- _Data extracts_
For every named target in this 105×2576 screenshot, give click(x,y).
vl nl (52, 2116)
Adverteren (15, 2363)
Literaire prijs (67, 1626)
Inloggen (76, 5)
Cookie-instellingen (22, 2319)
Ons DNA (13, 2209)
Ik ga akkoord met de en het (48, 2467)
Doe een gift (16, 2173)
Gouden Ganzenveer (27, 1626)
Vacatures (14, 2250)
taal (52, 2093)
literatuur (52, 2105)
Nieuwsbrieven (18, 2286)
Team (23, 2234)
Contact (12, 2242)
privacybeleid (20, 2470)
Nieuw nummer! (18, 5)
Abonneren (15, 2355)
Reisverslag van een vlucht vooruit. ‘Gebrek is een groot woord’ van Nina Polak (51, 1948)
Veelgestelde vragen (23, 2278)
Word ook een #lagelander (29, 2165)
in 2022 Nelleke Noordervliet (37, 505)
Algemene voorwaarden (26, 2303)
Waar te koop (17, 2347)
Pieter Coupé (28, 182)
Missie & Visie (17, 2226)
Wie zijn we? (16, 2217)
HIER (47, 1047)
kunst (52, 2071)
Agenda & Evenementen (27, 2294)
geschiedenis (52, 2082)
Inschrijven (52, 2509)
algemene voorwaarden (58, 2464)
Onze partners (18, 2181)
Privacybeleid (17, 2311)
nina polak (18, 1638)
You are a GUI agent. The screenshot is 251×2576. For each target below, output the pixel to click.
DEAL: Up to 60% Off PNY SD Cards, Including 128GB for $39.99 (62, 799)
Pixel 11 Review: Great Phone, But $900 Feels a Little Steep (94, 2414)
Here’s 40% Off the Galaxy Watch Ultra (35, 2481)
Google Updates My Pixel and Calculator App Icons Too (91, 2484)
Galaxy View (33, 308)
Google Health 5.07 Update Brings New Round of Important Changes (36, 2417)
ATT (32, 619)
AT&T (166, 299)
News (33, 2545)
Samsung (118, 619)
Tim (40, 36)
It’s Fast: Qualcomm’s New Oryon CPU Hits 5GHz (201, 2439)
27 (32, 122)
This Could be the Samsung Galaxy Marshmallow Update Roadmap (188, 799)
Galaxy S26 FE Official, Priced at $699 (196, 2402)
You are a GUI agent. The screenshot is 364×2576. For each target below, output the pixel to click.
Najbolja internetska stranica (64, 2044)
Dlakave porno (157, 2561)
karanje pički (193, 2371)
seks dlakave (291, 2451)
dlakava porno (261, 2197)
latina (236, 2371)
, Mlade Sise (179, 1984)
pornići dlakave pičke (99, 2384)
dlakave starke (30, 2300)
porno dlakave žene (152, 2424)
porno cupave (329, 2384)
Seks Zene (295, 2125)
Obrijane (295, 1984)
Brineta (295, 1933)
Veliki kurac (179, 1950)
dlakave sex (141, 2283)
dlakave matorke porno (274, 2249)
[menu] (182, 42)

- _Exercise brief_
Scan the records above for the lines holding "Ik ga akkoord met de en het (48, 2467)" and "nina polak (18, 1638)". Transcribe those two and every line between them word for word, and no others.

- _Solution_
Ik ga akkoord met de en het (48, 2467)
Doe een gift (16, 2173)
Gouden Ganzenveer (27, 1626)
Vacatures (14, 2250)
taal (52, 2093)
literatuur (52, 2105)
Nieuwsbrieven (18, 2286)
Team (23, 2234)
Contact (12, 2242)
privacybeleid (20, 2470)
Nieuw nummer! (18, 5)
Abonneren (15, 2355)
Reisverslag van een vlucht vooruit. ‘Gebrek is een groot woord’ van Nina Polak (51, 1948)
Veelgestelde vragen (23, 2278)
Word ook een #lagelander (29, 2165)
in 2022 Nelleke Noordervliet (37, 505)
Algemene voorwaarden (26, 2303)
Waar te koop (17, 2347)
Pieter Coupé (28, 182)
Missie & Visie (17, 2226)
Wie zijn we? (16, 2217)
HIER (47, 1047)
kunst (52, 2071)
Agenda & Evenementen (27, 2294)
geschiedenis (52, 2082)
Inschrijven (52, 2509)
algemene voorwaarden (58, 2464)
Onze partners (18, 2181)
Privacybeleid (17, 2311)
nina polak (18, 1638)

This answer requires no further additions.